Summary: MIT researchers found that AI models used for medical diagnoses, especially in radiology, show significant performance discrepancies across different demographic groups, leading to less accurate diagnoses for women and people of color, despite their overall high accuracy.

Key Takeaways:

  1. Performance Discrepancies in AI Models: MIT researchers identified significant performance discrepancies in AI models used for medical diagnoses, with reduced accuracy for women and people of color, highlighting the need for fairness in AI applications as their use in healthcare grows.
  2. Demographic Shortcuts and Fairness Gaps: The study revealed that AI models with high accuracy in predicting demographic information, such as race and gender, exhibited the largest fairness gaps in diagnostic accuracy, indicating the use of “demographic shortcuts” that lead to biased outcomes.
  3. Importance of Local Evaluation and Training: The researchers emphasized the necessity for hospitals to evaluate AI models on their own patient populations and, whenever possible, to train models on local data to ensure fair and accurate medical diagnoses across all demographic groups.
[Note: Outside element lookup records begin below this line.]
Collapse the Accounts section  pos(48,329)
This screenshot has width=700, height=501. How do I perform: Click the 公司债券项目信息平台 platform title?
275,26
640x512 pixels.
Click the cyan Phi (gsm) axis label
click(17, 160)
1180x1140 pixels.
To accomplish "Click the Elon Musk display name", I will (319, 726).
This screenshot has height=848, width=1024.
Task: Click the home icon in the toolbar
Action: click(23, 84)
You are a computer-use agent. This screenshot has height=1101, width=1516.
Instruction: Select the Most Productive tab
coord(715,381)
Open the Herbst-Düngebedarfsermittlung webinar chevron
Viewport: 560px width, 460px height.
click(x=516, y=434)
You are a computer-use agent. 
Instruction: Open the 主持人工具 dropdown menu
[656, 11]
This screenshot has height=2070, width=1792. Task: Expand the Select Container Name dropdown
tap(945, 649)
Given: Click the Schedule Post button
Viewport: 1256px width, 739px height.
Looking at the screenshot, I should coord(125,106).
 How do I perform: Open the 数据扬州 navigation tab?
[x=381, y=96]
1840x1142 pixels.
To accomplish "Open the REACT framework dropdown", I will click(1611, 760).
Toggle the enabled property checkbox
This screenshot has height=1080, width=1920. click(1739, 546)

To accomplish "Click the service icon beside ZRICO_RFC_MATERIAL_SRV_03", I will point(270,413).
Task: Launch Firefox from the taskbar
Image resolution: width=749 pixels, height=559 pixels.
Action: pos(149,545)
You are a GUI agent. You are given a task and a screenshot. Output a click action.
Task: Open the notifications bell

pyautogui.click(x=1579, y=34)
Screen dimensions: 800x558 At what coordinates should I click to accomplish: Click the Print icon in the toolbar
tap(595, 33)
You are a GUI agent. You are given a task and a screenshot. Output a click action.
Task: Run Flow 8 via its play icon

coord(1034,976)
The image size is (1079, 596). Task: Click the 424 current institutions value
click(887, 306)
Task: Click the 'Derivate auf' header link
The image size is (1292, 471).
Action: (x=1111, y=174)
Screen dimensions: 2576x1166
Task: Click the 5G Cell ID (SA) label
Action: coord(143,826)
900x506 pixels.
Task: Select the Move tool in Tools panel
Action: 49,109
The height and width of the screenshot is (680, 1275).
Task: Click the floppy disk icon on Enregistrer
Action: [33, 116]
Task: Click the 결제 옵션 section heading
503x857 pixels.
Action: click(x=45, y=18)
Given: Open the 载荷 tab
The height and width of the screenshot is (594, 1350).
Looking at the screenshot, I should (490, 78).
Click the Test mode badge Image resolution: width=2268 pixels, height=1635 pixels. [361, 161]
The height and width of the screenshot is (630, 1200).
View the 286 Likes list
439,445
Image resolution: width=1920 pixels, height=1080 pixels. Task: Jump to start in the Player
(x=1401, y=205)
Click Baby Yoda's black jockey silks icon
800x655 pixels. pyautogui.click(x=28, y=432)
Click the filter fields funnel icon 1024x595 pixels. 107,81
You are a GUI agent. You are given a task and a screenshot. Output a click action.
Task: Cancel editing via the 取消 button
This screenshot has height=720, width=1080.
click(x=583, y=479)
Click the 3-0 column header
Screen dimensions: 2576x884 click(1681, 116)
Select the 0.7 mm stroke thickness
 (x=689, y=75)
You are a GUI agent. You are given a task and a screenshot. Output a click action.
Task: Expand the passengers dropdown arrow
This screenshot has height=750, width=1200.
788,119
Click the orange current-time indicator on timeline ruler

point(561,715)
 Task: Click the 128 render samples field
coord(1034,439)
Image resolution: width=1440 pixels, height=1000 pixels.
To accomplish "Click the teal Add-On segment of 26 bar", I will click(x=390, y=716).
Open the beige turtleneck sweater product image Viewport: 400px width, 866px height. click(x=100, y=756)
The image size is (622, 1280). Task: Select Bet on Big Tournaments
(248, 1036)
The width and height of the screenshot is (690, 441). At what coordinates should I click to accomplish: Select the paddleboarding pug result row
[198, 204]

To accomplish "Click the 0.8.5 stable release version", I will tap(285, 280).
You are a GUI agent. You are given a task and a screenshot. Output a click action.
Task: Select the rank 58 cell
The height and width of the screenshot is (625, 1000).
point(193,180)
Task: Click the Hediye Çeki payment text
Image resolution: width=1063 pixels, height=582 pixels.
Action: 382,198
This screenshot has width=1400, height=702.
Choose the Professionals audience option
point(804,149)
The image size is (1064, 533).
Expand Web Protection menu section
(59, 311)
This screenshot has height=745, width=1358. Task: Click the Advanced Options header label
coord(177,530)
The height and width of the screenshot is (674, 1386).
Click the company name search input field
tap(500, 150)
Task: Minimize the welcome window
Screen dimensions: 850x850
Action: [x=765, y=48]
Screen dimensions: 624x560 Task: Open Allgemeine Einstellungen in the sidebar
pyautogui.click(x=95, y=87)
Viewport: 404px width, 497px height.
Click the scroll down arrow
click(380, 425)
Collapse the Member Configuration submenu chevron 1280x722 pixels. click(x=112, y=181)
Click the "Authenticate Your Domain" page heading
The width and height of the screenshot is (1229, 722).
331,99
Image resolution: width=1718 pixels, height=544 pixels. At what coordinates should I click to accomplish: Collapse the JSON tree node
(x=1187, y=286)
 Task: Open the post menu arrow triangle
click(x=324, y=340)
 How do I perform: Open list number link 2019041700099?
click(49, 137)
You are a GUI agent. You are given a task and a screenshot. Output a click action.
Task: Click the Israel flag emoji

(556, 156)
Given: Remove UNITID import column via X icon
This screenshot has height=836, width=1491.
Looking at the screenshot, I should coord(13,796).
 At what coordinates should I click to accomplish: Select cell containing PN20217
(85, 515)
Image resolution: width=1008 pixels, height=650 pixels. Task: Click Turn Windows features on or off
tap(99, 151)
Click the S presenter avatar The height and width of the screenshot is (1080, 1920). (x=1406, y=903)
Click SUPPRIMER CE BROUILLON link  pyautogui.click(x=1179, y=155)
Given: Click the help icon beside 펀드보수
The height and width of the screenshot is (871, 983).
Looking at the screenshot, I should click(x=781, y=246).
————————————————————————————————————————————————————————

Researchers at the Massachusetts Institute of Technology (MIT) have identified significant performance discrepancies in artificial intelligence (AI) models used for medical diagnoses, particularly in their accuracy across different demographic groups. These findings are crucial as AI’s role in healthcare continues to grow, with the U.S. FDA approving 882 AI-enabled medical devices by May 2024, 671 of which are for radiology.

Artificial intelligence models have shown remarkable capabilities in medical imaging, often outperforming human experts in specific tasks. For example, a 2022 study by MIT researchers demonstrated that AI could predict a patient’s race from chest X-rays with high accuracy, a task even skilled radiologists cannot perform. However, these models have also revealed inherent biases that result in less accurate diagnoses for women and people of color.

AI Fairness Gaps in Medical Diagnostics

A new study led by MIT’s Marzyeh Ghassemi, associate professor of electrical engineering and computer science, found that the AI models most accurate at predicting demographic information also exhibit the largest fairness gaps. These gaps represent discrepancies in diagnostic accuracy between different races and genders.

“It’s well-established that high-capacity machine-learning models are good predictors of human demographics such as self-reported race or sex or age. This paper re-demonstrates that capacity, and then links that capacity to the lack of performance across different groups, which has never been done,” Ghassemi says.

The research indicates that these models might be using “demographic shortcuts,” which result in incorrect diagnoses for women, Black people, and other groups. Despite these challenges, the researchers discovered methods to retrain the models to improve fairness. However, the success of these debiasing techniques varied depending on the data used. Models retrained on data from the same hospital as the test data showed improved fairness, but when applied to patients from different hospitals, the fairness gaps reappeared.

Evaluate AI Models Locally to Ensure Fairness

“I think the main takeaways are, first, you should thoroughly evaluate any external models on your own data because any fairness guarantees that model developers provide on their training data may not transfer to your population. Second, whenever sufficient data is available, you should train models on your own data,” says Haoran Zhang, an MIT graduate student and one of the lead authors of the study. This sentiment is echoed by Yuzhe Yang, a co-lead author, and supported by contributions from Judy Gichoya of Emory University and Dina Katabi of MIT.

The study used publicly available chest X-ray datasets from Beth Israel Deaconess Medical Center to train models on predicting three medical conditions. While overall performance was high, fairness gaps were evident, with models more accurately predicting for certain demographics over others. The researchers employed two debiasing strategies: optimizing for subgroup robustness and removing demographic information using group adversarial methods. Both approaches showed promise within the same dataset but faltered when applied to external datasets.

Addressing Fairness in AI Medical Diagnoses 

“Many popular machine learning models have superhuman demographic prediction capacity—radiologists cannot detect self-reported race from a chest X-ray,” Ghassemi says. “These are models that are good at predicting disease, but during training are learning to predict other things that may not be desirable.”

The findings underscore the importance of evaluating AI models on local patient populations before deployment to ensure accurate and fair medical diagnoses across all demographic groups. As hospitals increasingly adopt AI technologies, it is crucial to address these fairness issues to avoid perpetuating healthcare disparities.